- [About this task]
Using the line that contains "[Chat Us on WhatsApp] (698, 1525)" as the first line and the last line of the data as the final one, give every line in that range again exactly.
=== Begin Enclosure ===
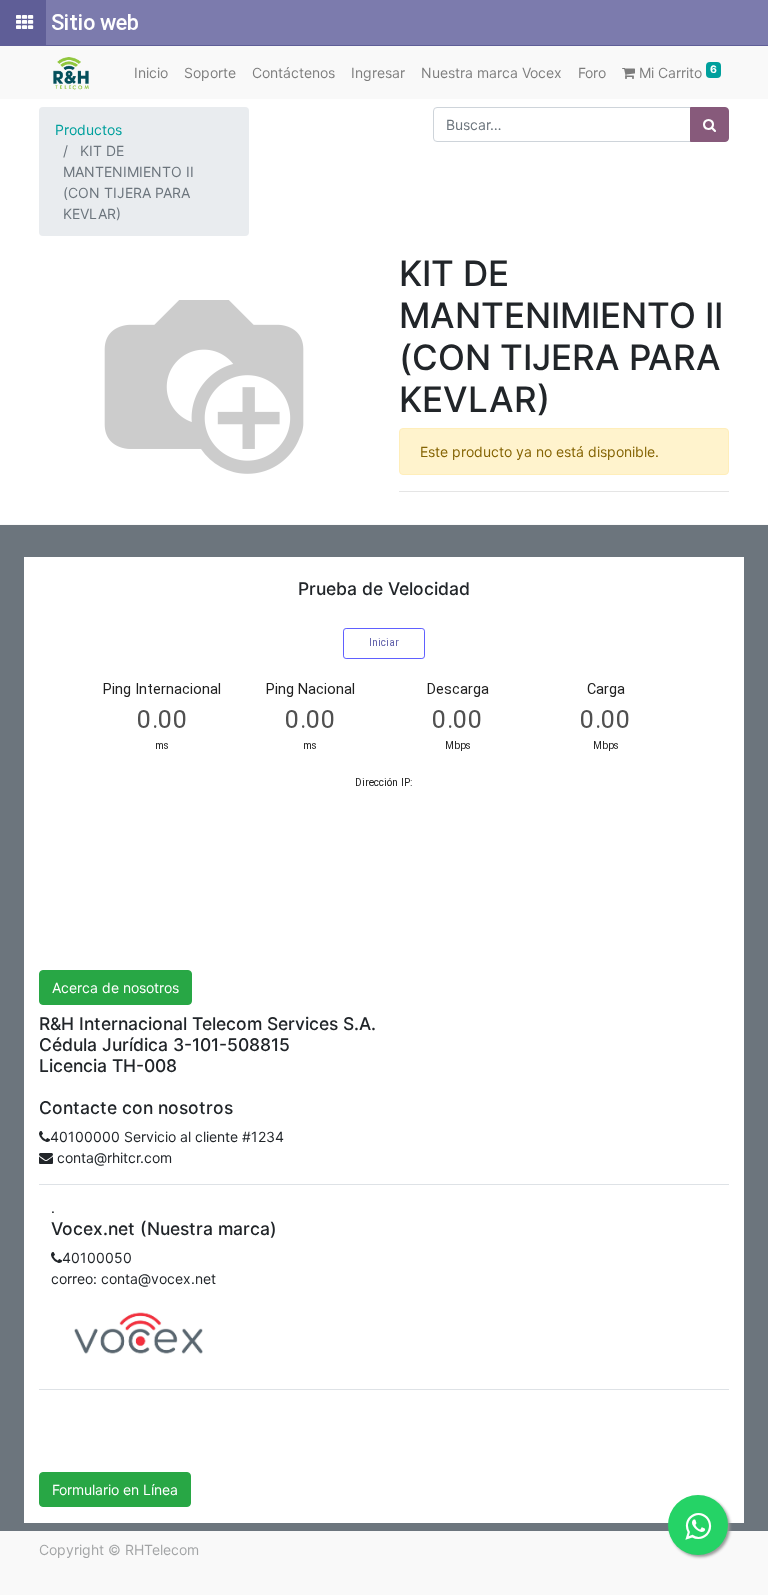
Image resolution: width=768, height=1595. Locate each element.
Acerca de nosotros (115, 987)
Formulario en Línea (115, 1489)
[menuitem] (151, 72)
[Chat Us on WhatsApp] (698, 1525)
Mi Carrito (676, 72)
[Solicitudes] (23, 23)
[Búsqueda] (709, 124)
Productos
=== End Enclosure ===
- [Answer space]
[Chat Us on WhatsApp] (698, 1525)
Mi Carrito (676, 72)
[Solicitudes] (23, 23)
[Búsqueda] (709, 124)
Productos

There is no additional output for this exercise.